### Data to examine ###

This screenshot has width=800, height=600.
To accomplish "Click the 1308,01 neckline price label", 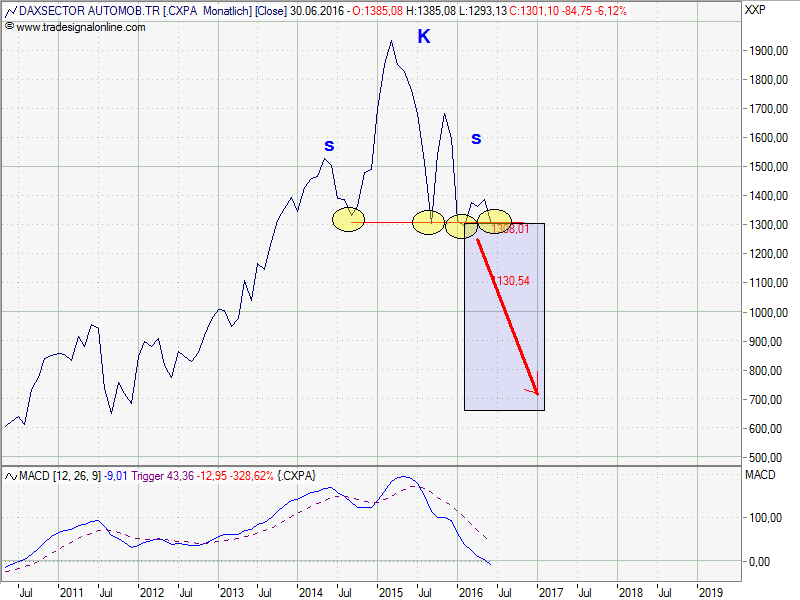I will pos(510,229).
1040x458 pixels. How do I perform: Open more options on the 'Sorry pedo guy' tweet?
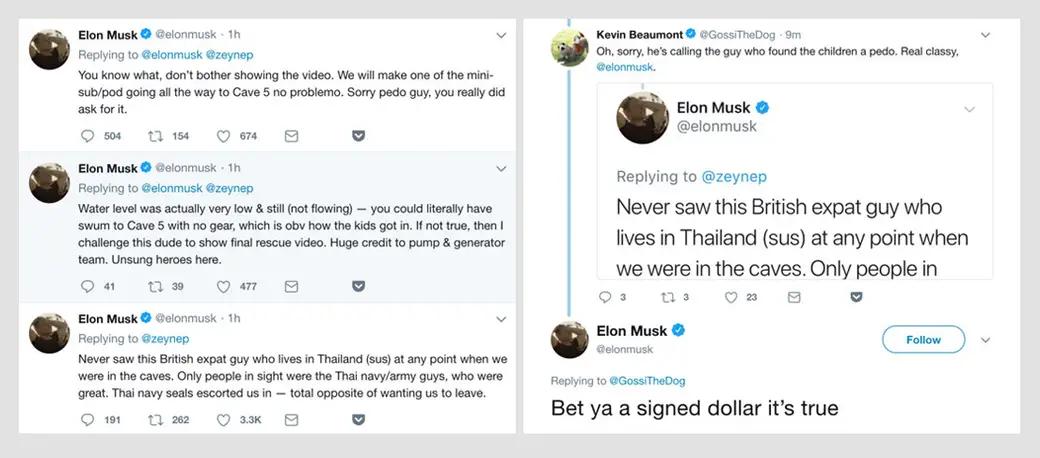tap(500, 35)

###
### Data to examine ###

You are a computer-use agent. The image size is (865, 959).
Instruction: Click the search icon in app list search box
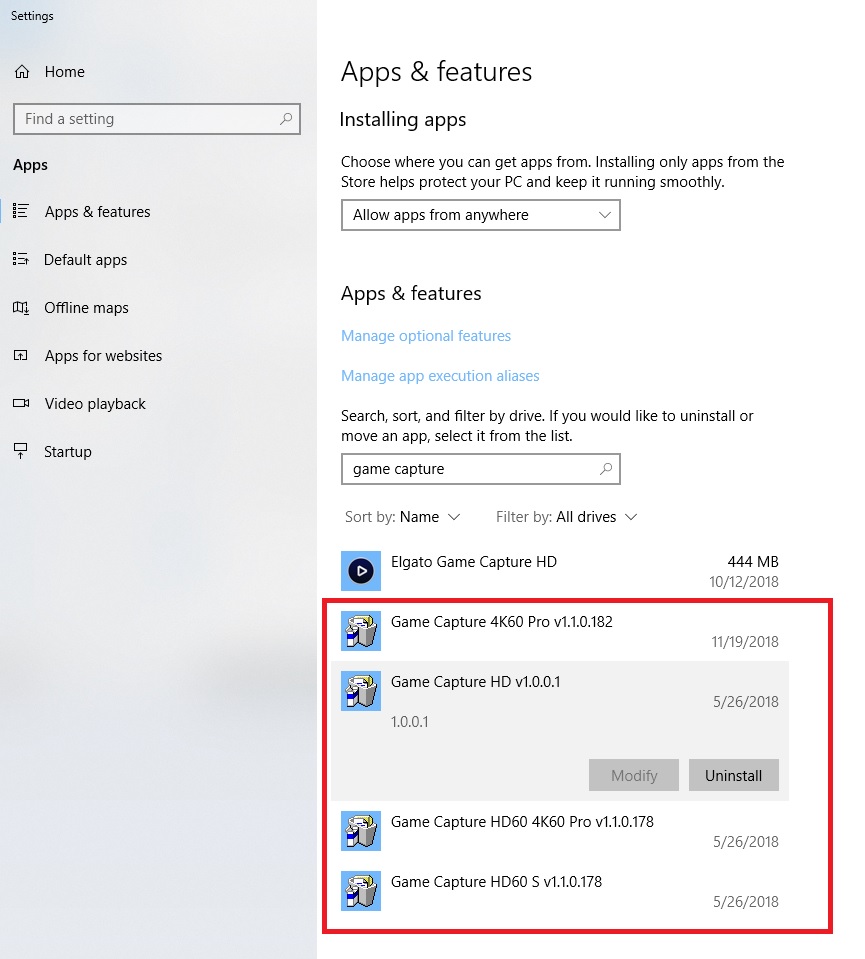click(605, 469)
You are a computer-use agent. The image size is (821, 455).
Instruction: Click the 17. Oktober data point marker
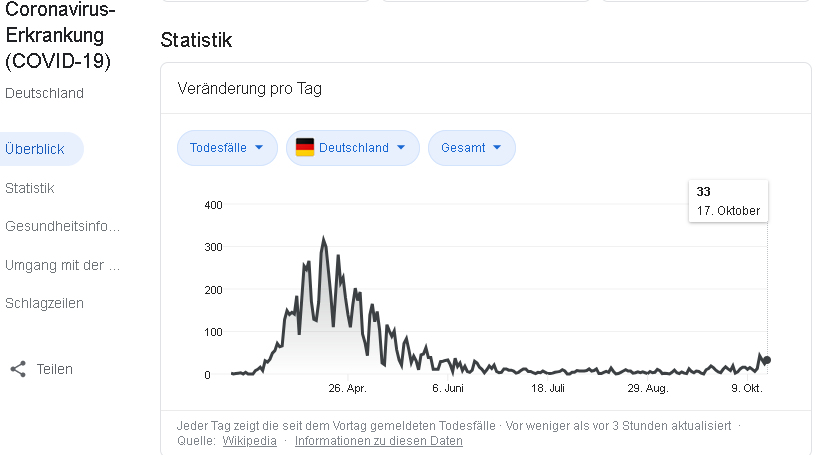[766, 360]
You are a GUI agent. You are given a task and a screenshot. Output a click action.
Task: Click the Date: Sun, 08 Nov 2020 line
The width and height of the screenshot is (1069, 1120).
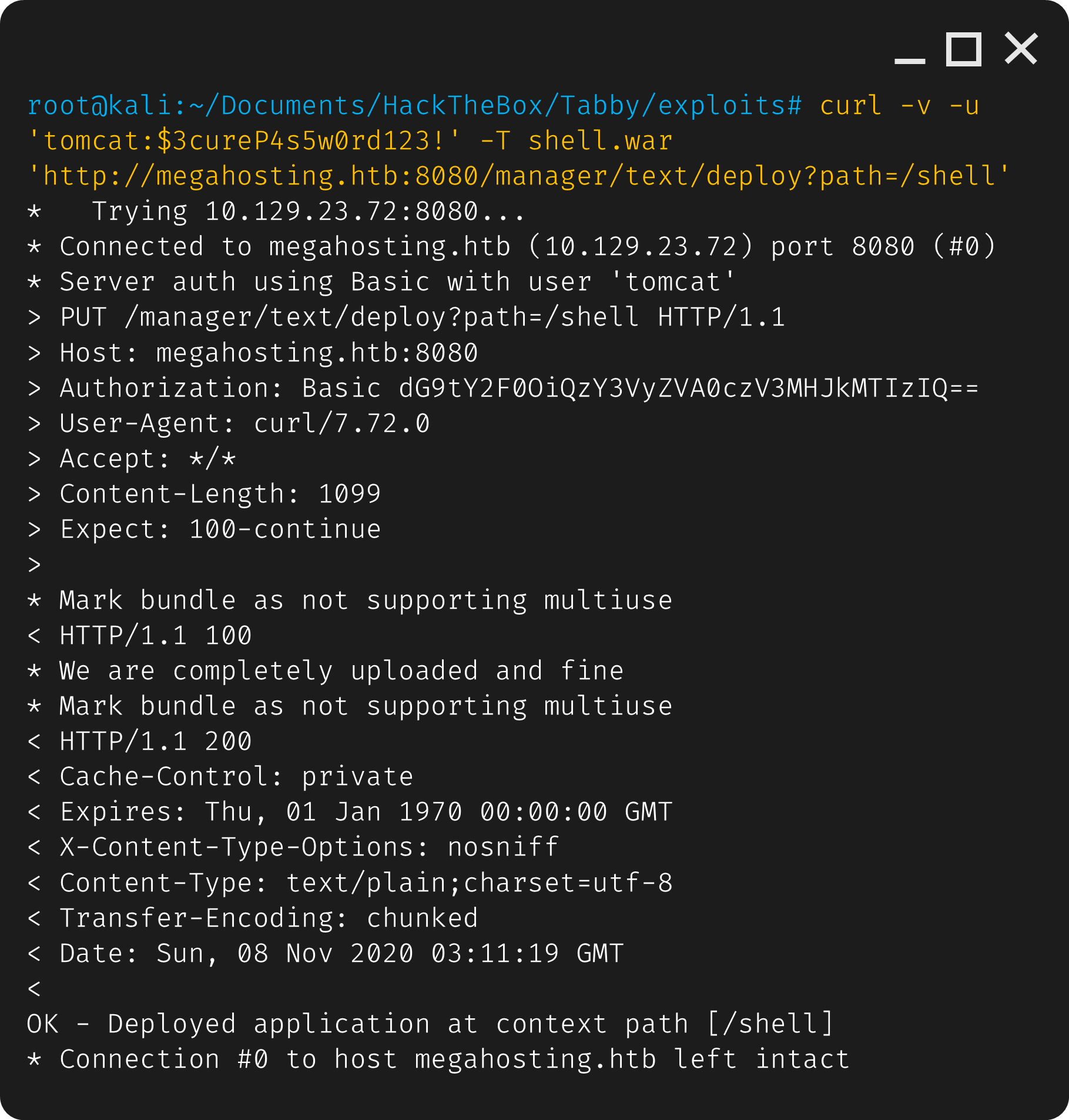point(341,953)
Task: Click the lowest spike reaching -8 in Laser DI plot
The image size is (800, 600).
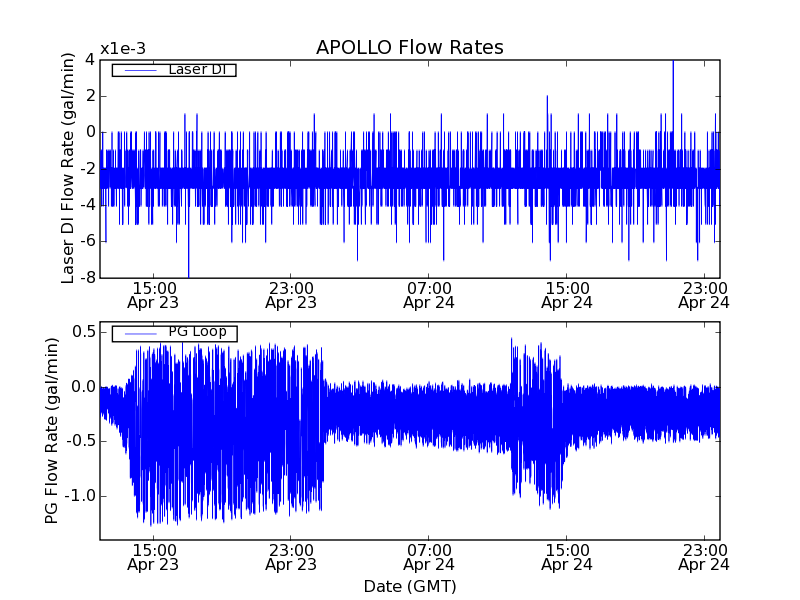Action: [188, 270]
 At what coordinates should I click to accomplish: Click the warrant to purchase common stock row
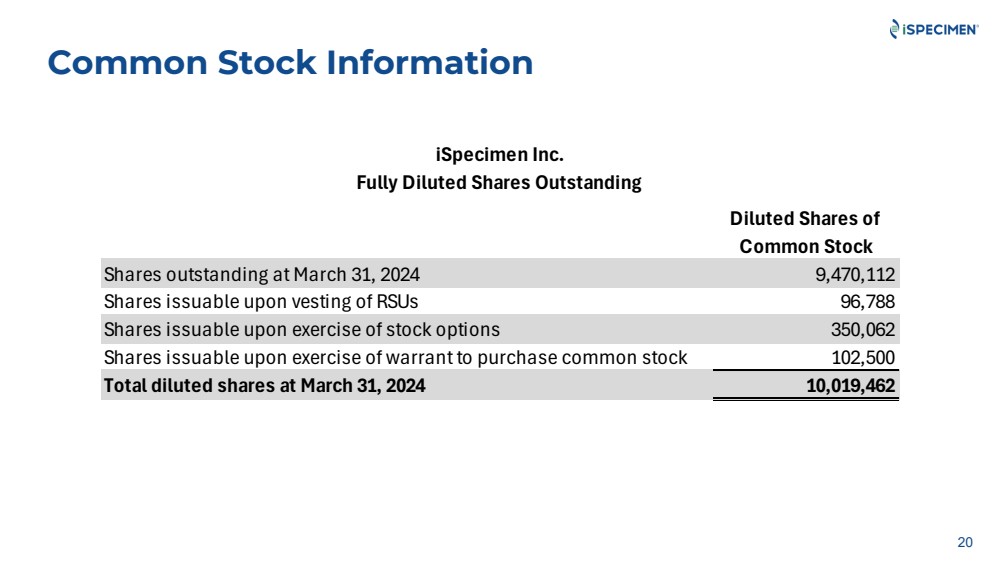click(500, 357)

###

▶ **Your task**: All lines of the listing holding the string "agent" must be returned, copied as they stand.

▶ **Expected output**:
You are a computer-use agent. The image size is (865, 959).
You are a computer-use agent. The image size is (821, 455).
You are a GUI agent. You are given a task and a screenshot. Output a click action.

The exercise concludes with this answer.